A.I. ainda poderia ter chance de ser salvo do desastre total caso Spielberg reconhecesse a natureza cruel da história. Ao invés disso, o cineasta ressalta ainda mais a importância da jornada de David, da busca pelos sonhos, conduzindo um ato final dos mais apelativos e dramaticamente constrangedores dos últimos tempos. O terceiro ato é o tiro de misericórdia (apesar de se arrastar por longos minutos e infinitas reviravoltas) e por conta disso, Spielberg assina em baixo na constatação de que sua visão da história é inacreditavelmente inocente e piegas. O amor que motiva David ao longo do filme é incondicional e ao mesmo tempo falso, já que ele foi programado para tanto. A mãe por quem ele tanto busca é na verdade uma mulher egoísta, capaz de enganá-lo simulando um passeio quando na verdade queria se desfazer dele e mesmo que tente salvá-lo na última hora, acaba não o fazendo (sua intenção não abona sua atitude) e se conformando com o destino incerto de quem um dia foi para ela como seu filho. O pai em momento algum demonstra qualquer tipo de afeto por David, sendo que o ato de levar o menino para casa não passou da própria tentativa de ficar bem, já que não conseguia mais ver a mulher definhar por conta da ausência do filho.
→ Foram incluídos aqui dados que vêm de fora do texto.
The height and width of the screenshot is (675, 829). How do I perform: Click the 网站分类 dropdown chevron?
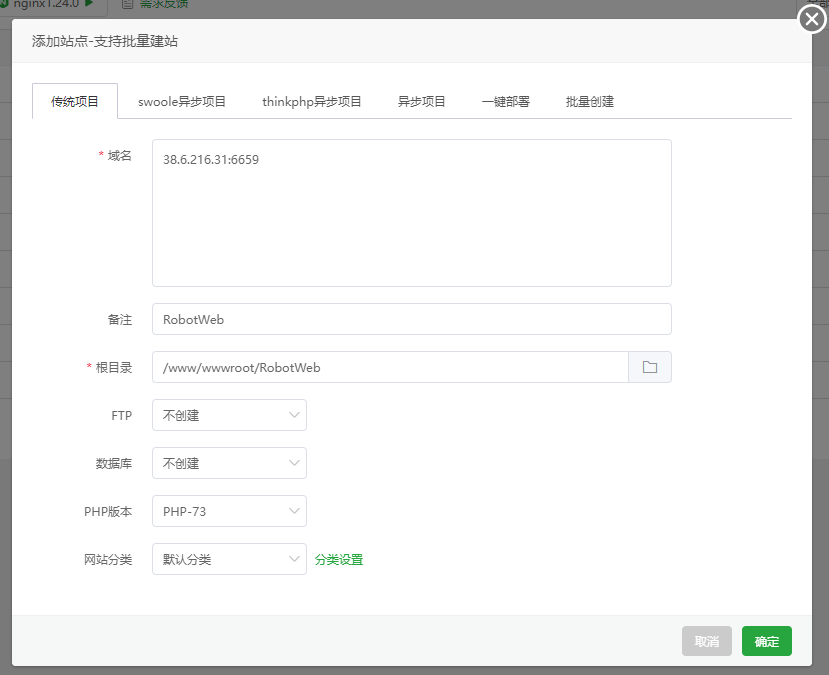pyautogui.click(x=295, y=559)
E até mesmo o Professor Hobby (William Hurt) pode ser considerado o ápice do egoísmo, já que fez David à imagem e semelhança de seu filho perdido, numa necessidade doentia de ter de volta a família, sem com isso se importar com o sentimento que sua criação viesse a desenvolver. David manterá o mesmo estado físico sempre, não se desenvolverá, e ninguém se preocupa com o que fará quando ele já não suprir as necessidades alheias. No fim das contas, o único personagem legítimo é Martin, que não deixa de expressar sua insatisfação com relação a David. Somente ele não engana o espectador se fazendo de bom quando na verdade é mau (conceitos específicos de toda história pra criança), escondendo sentimentos e forjando atitudes.

Num mundo como este era de se esperar que o cinismo implícito em cada um desses seres humanos fosse expressado com o mínimo de seriedade e sobriedade, mas Spielberg se contradiz ao justificar todos os atos em nome do amor. Só não sei onde ele viu amor nessa história sobre um ser artificial, programado para sentir o que ninguém ao redor parece perceber. A.I. está recheado de “vilões” disfarçados de “mocinhos”; poderia perfeitamente ser a história da Chapeuzinho Vermelho e do Lobo Mau, além do Pinóquio, da Fada Azul, do Mágico de Oz…

Preste atenção: no plano mais interessante executado por Spielberg durante toda a projeção (praticamente o único), onde ele combina o uso da grua e do travelling na passagem em que Teddy (o urso de David) é colocado na caixa.